Abstract Abdominal Aortic Aneurysm (AAA) is a vascular disease, where aortic wall degradation is in part mediated by the accumulation of immune cells leading to aortic wall rupture and bleeding which is often fatal for the patient. Smoking, age, male gender, hypertension and atherosclerosis are major risk factors, however the mechanism of AAA development is still elusive. Though cytokines regulate the inflammatory milieu within the aortic wall, their possible role in systemic regulation of this disease, particularly in the control of hematopoietic stem cell proliferation, myeloid cell differentiation and their subsequent accumulation in AAA remains poorly defined.
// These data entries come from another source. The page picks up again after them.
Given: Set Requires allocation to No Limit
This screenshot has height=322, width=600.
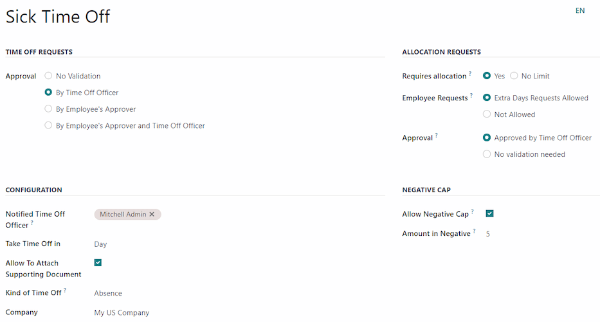Looking at the screenshot, I should click(514, 76).
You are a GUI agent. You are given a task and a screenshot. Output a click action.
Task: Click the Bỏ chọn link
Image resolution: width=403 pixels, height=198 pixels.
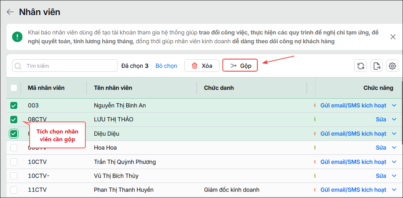(166, 66)
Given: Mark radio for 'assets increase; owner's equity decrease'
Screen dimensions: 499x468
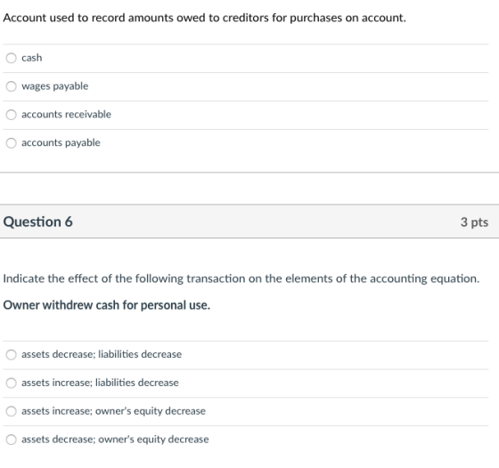Looking at the screenshot, I should [x=11, y=411].
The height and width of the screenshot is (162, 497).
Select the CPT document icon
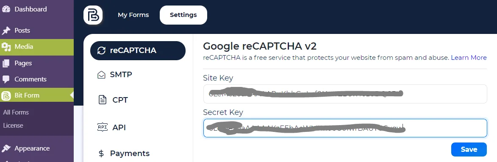[x=102, y=100]
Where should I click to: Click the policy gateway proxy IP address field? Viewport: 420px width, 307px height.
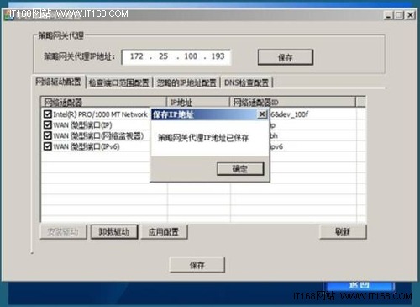[176, 57]
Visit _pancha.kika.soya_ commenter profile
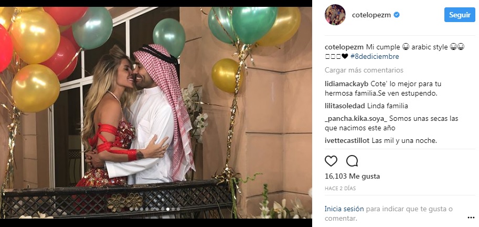This screenshot has width=479, height=227. click(x=356, y=119)

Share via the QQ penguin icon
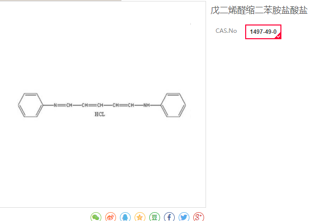[125, 217]

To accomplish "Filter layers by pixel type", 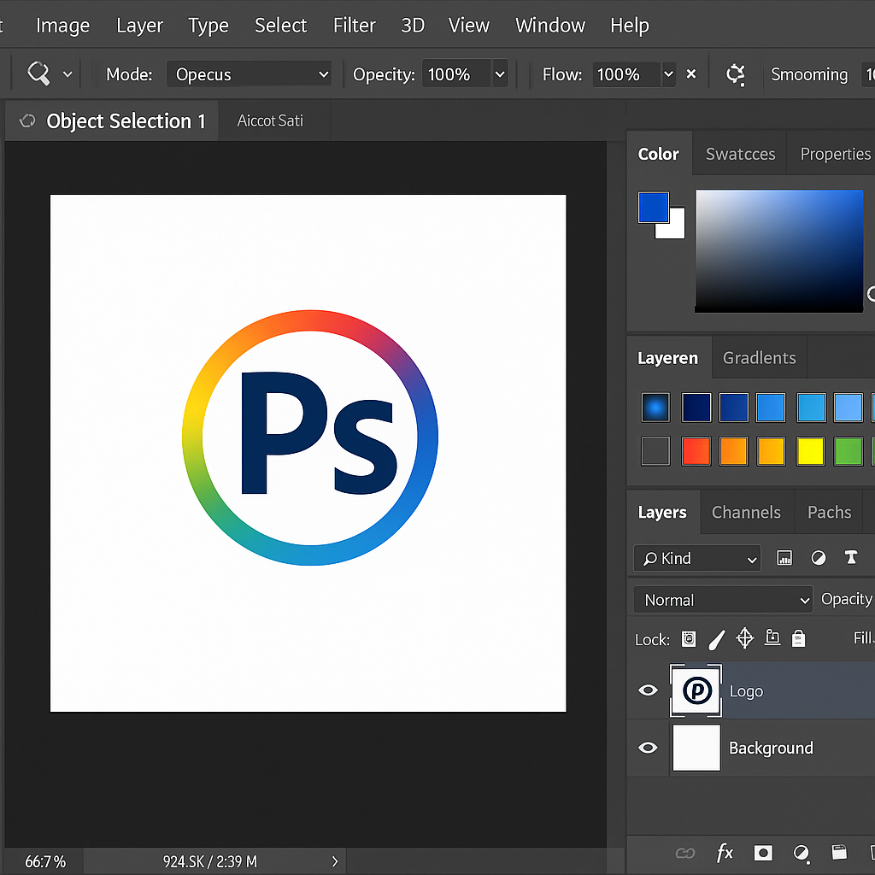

Here we report an unexpected pathogenic role of IL-27R signaling in the development of AAA. We found that in an animal model of AAA, prolonged infusion of Angiotensin (Ang) II robustly induces AAA formation in hyperlipidemic Apoe−/− and Apoe−/−Il27ra+/− mice but not in IL-27R deficient Apoe−/− mice. This mitigation of AAA formation in Apoe−/−Il27ra−/− mice is associated with a blunted accumulation of myeloid cells in suprarenal aortas due to a reduction of Ang II-induced hematopoietic stem and progenitor cell (HSPCs) expansion. We found that the absence of IL-27R signaling engages transcriptional programs that promote HSCs self-renewal program and suppress myeloid lineage differentiation, resulting in decreased mature myeloid cell production and thus a concomitant lack of Ang II-induced myeloid cell accumulation in the suprarenal aortas. Collectively, these data demonstrate that IL-27R signaling influences AAA development by potentiating Ang II induced myelopoiesis and may represent a molecular point of therapeutic intervention in AAA.